L'homme est réalisateur. Ismaël Ferroukhi est le premier à avoir pu filmer à la Mecque. Son Grand Voyage a remporté le Prix du meilleur premier film à la Mostra de Venise en 2004. Des mots, des anecdotes, des éclats de rire et déjà de l'amitié. Pas une seconde pour voir ce qui se trame derrière la vitre du train.
En gare de Saint-Malo, je surprends Eliane Bouvier, rayonnante. Et puis Gaël Métroz, ce bon pote valaisan invité pour la projection de son film Nomad's Land, un sacré truc. Eliane en a sa claque des salons littéraires qui se braquent sur son ancien amour. Gaël revient d'Helsinki où il était invité pour parler... de Nicolas Bouvier. On se donne rendez-vous le soir même pour la soirée cocktail.
La mer, le sable et la sieste ont eu raison de moi. Je manque les festivités, sans trop le regretter. Aux alentours de vingt-trois heures, je ne trouve sur les marches du Palais du Grand Large qu'Eliane, Gaël et les deux grands yeux clairs d'Ingrid Thobois. Du rhum, des anecdotes de voyages et d'écriture, du rhum, une belle nuit que je termine dans la cuisine de mon hôtel pour quémander à manger à un réceptionniste amoureux du Caire qui en parle avec des yeux lumineux. Et longuement.
Samedi, réveil difficile. Au petit-déjeuner de l'hôtel, chaque auteur mange à sa table. Il y a l'algérien Sansal Boualem, mais pas bien sûr de le reconnaître. A la table voisine, Tahar Ben Jelloun. Son livre Partir m'avait accompagné sur le ferry qui traversait le détroit de Gibraltar. Trop dans le cirage pour le déranger. Plus loin, Gilles Lapouge, éternel flâneur, bien que le visage un peu fatigué. Enfin, Alain Mabanckou, chef de file de la jeune génération des auteurs africains. Mais pas un mot.
Puis je rejoins Ismaël, le réalisateur rencontré la veille dans le train, pour la projection de son film, une merveille, à pleurer. L'histoire d'un lycéen qui accompagne son père en Peugeot pour un pélerinage à la Mecque. Je l'attrape à la sortie du film pour qu'il me raconte les anecdotes du tournage. On s'enfile dans un PMU, longuement, puis autour d'un filet de Turbot, dans un restaurant classieux, car on ne vit qu'une fois, car le courant passe et car une belle rencontre se fête.

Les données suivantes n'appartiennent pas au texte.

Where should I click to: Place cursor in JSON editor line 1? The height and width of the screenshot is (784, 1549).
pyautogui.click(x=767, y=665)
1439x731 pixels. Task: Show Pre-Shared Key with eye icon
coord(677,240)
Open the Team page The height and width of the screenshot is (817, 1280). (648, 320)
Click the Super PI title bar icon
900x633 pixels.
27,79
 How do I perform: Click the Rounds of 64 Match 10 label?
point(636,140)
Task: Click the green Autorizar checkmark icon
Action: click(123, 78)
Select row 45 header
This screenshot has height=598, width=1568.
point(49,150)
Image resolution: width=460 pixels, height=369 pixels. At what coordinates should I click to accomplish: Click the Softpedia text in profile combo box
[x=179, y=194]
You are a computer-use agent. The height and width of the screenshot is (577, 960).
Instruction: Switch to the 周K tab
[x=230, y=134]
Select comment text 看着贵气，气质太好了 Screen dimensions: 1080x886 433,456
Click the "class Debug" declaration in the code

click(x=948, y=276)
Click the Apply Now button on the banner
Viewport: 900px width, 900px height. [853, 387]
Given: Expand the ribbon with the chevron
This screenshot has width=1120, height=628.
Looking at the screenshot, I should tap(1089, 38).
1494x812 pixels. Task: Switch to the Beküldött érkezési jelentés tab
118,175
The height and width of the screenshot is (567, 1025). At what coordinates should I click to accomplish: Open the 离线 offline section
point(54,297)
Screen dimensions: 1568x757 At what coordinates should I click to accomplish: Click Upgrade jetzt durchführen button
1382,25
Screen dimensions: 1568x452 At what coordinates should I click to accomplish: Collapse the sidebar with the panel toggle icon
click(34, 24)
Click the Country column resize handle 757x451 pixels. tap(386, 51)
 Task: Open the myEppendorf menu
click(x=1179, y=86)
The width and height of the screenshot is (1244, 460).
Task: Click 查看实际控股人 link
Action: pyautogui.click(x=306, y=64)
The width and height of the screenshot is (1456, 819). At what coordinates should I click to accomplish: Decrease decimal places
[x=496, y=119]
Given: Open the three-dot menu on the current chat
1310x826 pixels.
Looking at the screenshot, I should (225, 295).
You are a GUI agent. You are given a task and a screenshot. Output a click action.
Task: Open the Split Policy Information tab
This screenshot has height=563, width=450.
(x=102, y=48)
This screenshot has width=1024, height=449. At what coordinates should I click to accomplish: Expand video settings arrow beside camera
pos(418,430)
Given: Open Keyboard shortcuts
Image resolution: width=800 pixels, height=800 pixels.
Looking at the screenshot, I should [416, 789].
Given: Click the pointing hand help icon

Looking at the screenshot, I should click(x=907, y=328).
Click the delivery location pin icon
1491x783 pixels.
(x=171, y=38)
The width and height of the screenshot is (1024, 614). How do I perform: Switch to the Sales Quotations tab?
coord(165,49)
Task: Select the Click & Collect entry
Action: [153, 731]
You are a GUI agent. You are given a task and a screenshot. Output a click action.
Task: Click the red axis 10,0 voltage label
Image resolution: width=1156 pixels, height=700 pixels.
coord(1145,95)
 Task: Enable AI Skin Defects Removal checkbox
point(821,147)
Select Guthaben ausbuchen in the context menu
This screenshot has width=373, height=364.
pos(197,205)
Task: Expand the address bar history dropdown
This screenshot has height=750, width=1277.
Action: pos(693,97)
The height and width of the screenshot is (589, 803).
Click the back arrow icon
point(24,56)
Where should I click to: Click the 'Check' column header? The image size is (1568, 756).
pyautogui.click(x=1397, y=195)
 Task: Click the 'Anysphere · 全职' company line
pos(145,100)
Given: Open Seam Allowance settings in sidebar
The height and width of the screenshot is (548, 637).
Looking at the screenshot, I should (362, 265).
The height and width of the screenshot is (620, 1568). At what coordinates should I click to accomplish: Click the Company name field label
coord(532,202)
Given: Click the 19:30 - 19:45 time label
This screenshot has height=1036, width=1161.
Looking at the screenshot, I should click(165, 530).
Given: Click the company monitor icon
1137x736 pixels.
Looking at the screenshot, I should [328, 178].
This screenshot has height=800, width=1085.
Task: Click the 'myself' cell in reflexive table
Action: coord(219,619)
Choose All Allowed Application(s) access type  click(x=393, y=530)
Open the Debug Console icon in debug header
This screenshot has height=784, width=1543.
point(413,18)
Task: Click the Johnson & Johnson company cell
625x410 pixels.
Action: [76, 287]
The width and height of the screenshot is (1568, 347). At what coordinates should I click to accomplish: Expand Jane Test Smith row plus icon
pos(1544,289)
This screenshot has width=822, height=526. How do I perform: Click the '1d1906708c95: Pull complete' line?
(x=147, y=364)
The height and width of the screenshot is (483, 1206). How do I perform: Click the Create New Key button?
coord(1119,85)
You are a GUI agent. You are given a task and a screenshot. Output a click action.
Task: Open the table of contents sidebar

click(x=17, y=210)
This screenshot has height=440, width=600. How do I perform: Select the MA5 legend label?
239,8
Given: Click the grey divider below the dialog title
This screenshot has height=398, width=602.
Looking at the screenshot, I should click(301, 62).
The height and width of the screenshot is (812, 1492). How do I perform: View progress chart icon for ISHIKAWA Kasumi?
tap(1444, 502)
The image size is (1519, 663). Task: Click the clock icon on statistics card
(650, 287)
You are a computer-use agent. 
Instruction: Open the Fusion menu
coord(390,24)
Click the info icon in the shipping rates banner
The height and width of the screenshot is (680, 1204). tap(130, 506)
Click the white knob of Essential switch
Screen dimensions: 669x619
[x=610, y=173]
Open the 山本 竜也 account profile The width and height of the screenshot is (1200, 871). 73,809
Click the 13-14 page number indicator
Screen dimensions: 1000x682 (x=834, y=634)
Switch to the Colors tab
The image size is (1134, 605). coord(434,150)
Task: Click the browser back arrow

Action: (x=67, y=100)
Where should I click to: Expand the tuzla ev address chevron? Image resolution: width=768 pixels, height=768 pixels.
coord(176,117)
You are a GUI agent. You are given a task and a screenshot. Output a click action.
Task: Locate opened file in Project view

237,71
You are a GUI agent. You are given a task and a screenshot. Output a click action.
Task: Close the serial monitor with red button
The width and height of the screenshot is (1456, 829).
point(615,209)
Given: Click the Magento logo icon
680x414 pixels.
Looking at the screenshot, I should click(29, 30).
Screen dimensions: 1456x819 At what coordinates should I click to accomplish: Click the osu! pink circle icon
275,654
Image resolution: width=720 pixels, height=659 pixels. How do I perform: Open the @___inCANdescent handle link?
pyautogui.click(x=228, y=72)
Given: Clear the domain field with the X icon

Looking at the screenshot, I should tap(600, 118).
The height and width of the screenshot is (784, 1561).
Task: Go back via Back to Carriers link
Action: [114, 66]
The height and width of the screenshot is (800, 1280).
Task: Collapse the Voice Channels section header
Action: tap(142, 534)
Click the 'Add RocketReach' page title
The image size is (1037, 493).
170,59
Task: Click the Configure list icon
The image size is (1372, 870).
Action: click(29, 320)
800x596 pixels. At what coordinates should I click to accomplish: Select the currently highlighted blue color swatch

C'est donc tout ennivré de la beauté du monde que je rejoins le salon. Un gros gros bec à Marlyse Pietri, depuis trente ans à la tête et au coeur des éditions Zoé. MERCI MARLYSE. Au final, je ne resterai pas longtemps derrière le stand. Je n'ai signé qu'un seul exemplaire d'Estive et à quelqu'un avec qui j'avais davantages envie de profiter des terrasses de Saint-Malo. L'auteur suisse Eugène. Que je rencontre pour la première fois. Un faux sérieux bourré de simplicité, d'érudition, d'humour et de dérision.
Dimanche, c'est le grand jour – blablabla - le prix est annoncé et Estive s'habille d'un bandeau rouge “Prix Bouvier 2008”. Comme une brebis malade que l'on marque avant de l'emmener chez le boucher... Moi qui pensait avoir échangé l'étiquette “voyageur” contre celle de “berger”... Félicitations d'un jury composé de toute la bande à Michel Le Bris, toute la bande à Bouvier. Un verre de champagne pour faire descendre avant la cérémonie.
J'aurais voulu que Robert (Claude, dans la vraie vie), celui qui m'a prêté ses bêtes et son alpage, soit là à Saint-Malo pour voir ça. On aurait peut-être reconduit nos exploits de la Fête de la Désalpe de l'Etivaz. Peut-être pas.
Lundi, comme par miracle, des dédicaces non-stop, du matin au soir, et de belles rencontres à la chaîne.
Au moment de rentrer "chez moi", devant l'enregistrement du vol AF 507 pour le Caire, j'ai une pensée soudaine pour Manon, cette jeune femme allemande que Nicolas Bouvier quittait en 1953 pour “user” le monde. Puis me revient à l'esprit l'image d'Eliane, cette dame à la vie pleine, aux rides bien placées, à l'humour ravageur et aux oeillades généreuses. Eliane à qui je n'ai pu offrir qu'un paquet de cigarettes Cleopatra.